[begin RECORDS PROVIDED]

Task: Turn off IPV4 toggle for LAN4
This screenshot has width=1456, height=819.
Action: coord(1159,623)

[end RECORDS PROVIDED]
[begin RECORDS PROVIDED]

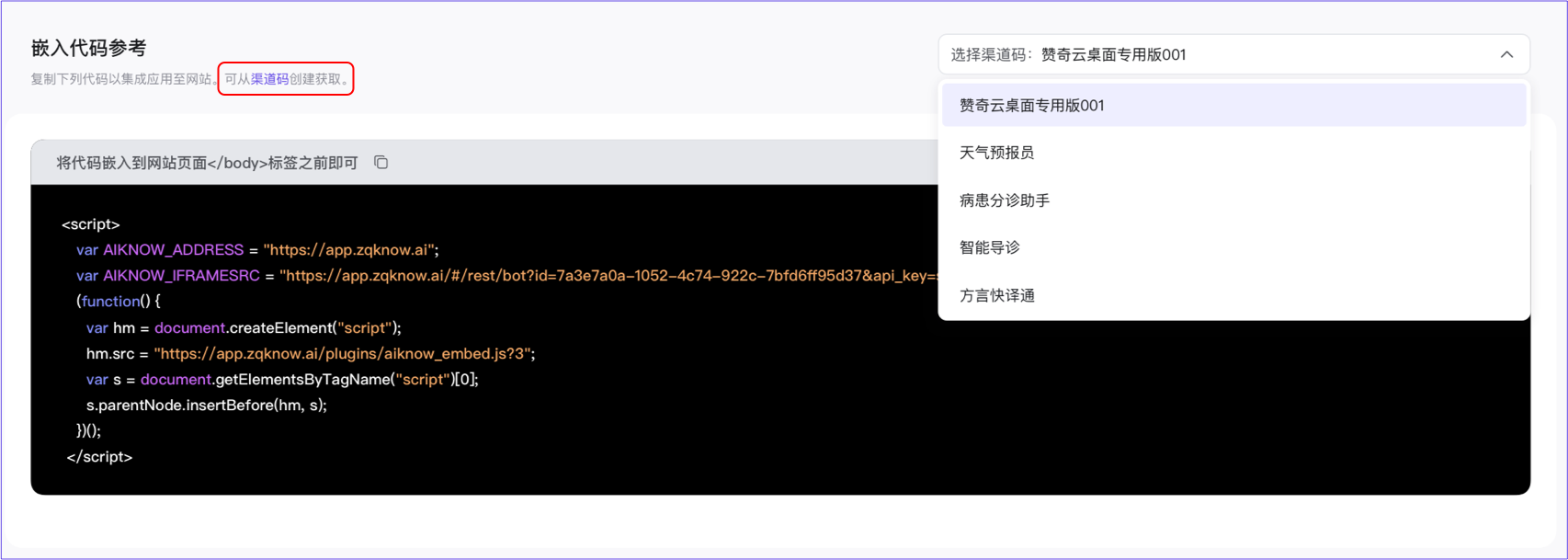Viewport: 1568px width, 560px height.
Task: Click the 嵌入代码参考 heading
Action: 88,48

[end RECORDS PROVIDED]
[begin RECORDS PROVIDED]

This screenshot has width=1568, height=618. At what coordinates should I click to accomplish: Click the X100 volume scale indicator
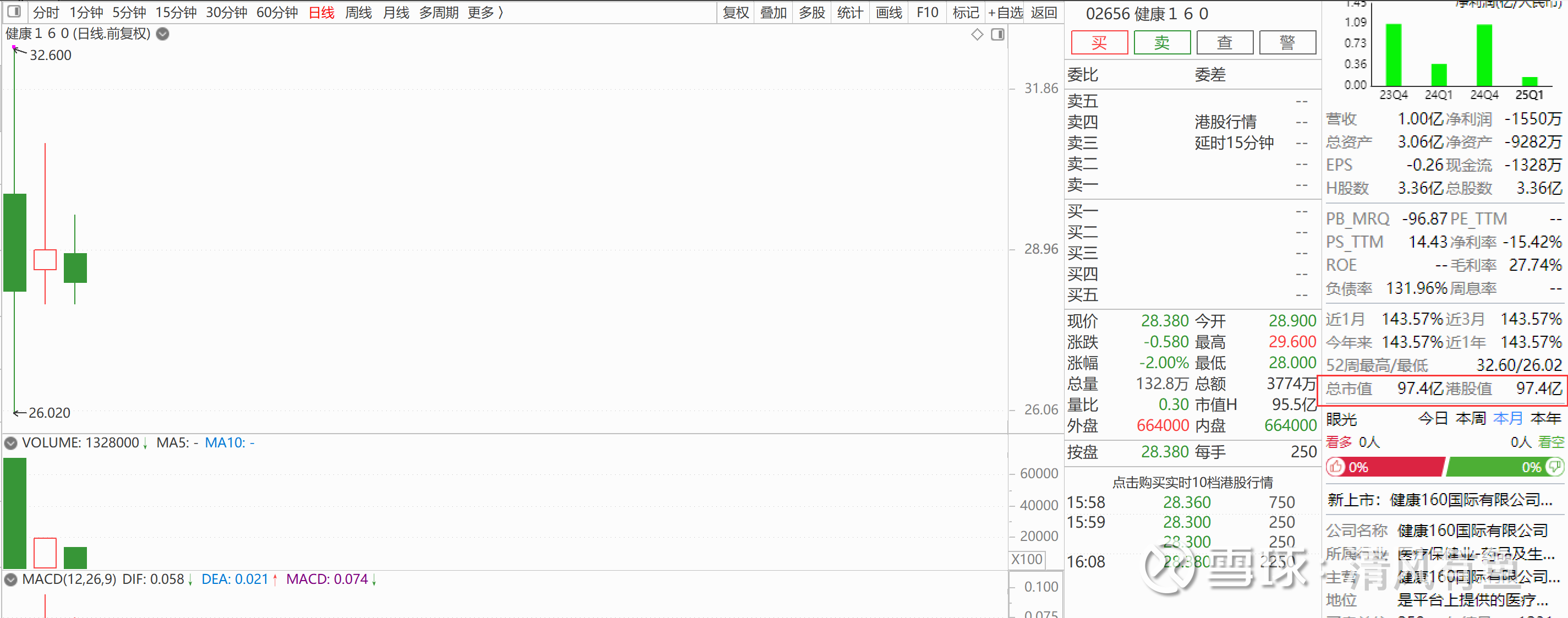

[end RECORDS PROVIDED]

DIRECTIVE: Start at the line that contains "Task: Turn off IPV4 toggle for LAN4" and stop after the line that contains "Action: coord(1159,623)", rewriting those lines of the material in full. Multiply each click coordinate in the answers by 0.95 and round to whole numbers, rounding halves up, while leaving everything else unchanged.

TASK RESULT:
Task: Turn off IPV4 toggle for LAN4
This screenshot has width=1456, height=819.
Action: coord(1101,592)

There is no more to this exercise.